**Exercise**
When copying the data, keep every line exactly the same.
────────────────────────────────────────
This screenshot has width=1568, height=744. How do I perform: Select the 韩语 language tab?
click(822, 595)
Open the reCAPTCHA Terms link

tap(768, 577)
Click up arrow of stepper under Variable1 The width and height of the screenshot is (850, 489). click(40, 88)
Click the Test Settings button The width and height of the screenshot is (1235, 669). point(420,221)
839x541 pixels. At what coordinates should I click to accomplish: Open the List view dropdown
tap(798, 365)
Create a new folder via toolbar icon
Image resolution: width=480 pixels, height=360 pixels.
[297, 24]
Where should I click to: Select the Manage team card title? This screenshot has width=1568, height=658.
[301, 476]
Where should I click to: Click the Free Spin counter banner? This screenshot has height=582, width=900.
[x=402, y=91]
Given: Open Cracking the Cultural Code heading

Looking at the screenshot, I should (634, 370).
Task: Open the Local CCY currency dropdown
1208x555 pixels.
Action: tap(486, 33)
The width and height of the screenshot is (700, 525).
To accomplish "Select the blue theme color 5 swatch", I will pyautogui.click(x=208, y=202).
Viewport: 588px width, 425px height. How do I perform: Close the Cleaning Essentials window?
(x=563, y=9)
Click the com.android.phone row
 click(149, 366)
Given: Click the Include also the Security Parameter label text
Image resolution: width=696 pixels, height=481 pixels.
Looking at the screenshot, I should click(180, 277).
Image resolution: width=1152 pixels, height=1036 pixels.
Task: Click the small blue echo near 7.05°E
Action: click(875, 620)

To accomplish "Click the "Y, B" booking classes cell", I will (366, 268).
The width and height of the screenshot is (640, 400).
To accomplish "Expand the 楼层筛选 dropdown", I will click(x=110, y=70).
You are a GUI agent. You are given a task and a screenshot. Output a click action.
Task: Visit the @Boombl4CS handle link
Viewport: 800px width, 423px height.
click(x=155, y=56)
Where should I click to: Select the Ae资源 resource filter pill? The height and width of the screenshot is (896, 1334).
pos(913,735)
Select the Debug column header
────────────────────────────────────────
**Reply to the exercise**
This screenshot has width=1568, height=744. How do I perform: Select the 韩语 language tab?
click(822, 595)
Open the reCAPTCHA Terms link

tap(768, 577)
Click up arrow of stepper under Variable1 The width and height of the screenshot is (850, 489). click(40, 88)
Click the Test Settings button The width and height of the screenshot is (1235, 669). point(420,221)
839x541 pixels. At what coordinates should I click to accomplish: Open the List view dropdown
tap(798, 365)
Create a new folder via toolbar icon
Image resolution: width=480 pixels, height=360 pixels.
[297, 24]
Where should I click to: Select the Manage team card title? This screenshot has width=1568, height=658.
[301, 476]
Where should I click to: Click the Free Spin counter banner? This screenshot has height=582, width=900.
[x=402, y=91]
Given: Open Cracking the Cultural Code heading

Looking at the screenshot, I should (634, 370).
Task: Open the Local CCY currency dropdown
1208x555 pixels.
Action: tap(486, 33)
The width and height of the screenshot is (700, 525).
To accomplish "Select the blue theme color 5 swatch", I will pyautogui.click(x=208, y=202).
Viewport: 588px width, 425px height. How do I perform: Close the Cleaning Essentials window?
(x=563, y=9)
Click the com.android.phone row
 click(149, 366)
Given: Click the Include also the Security Parameter label text
Image resolution: width=696 pixels, height=481 pixels.
Looking at the screenshot, I should click(180, 277).
Image resolution: width=1152 pixels, height=1036 pixels.
Task: Click the small blue echo near 7.05°E
Action: click(875, 620)

To accomplish "Click the "Y, B" booking classes cell", I will (366, 268).
The width and height of the screenshot is (640, 400).
To accomplish "Expand the 楼层筛选 dropdown", I will click(x=110, y=70).
You are a GUI agent. You are given a task and a screenshot. Output a click action.
Task: Visit the @Boombl4CS handle link
Viewport: 800px width, 423px height.
click(x=155, y=56)
Where should I click to: Select the Ae资源 resource filter pill? The height and width of the screenshot is (896, 1334).
pos(913,735)
Select the Debug column header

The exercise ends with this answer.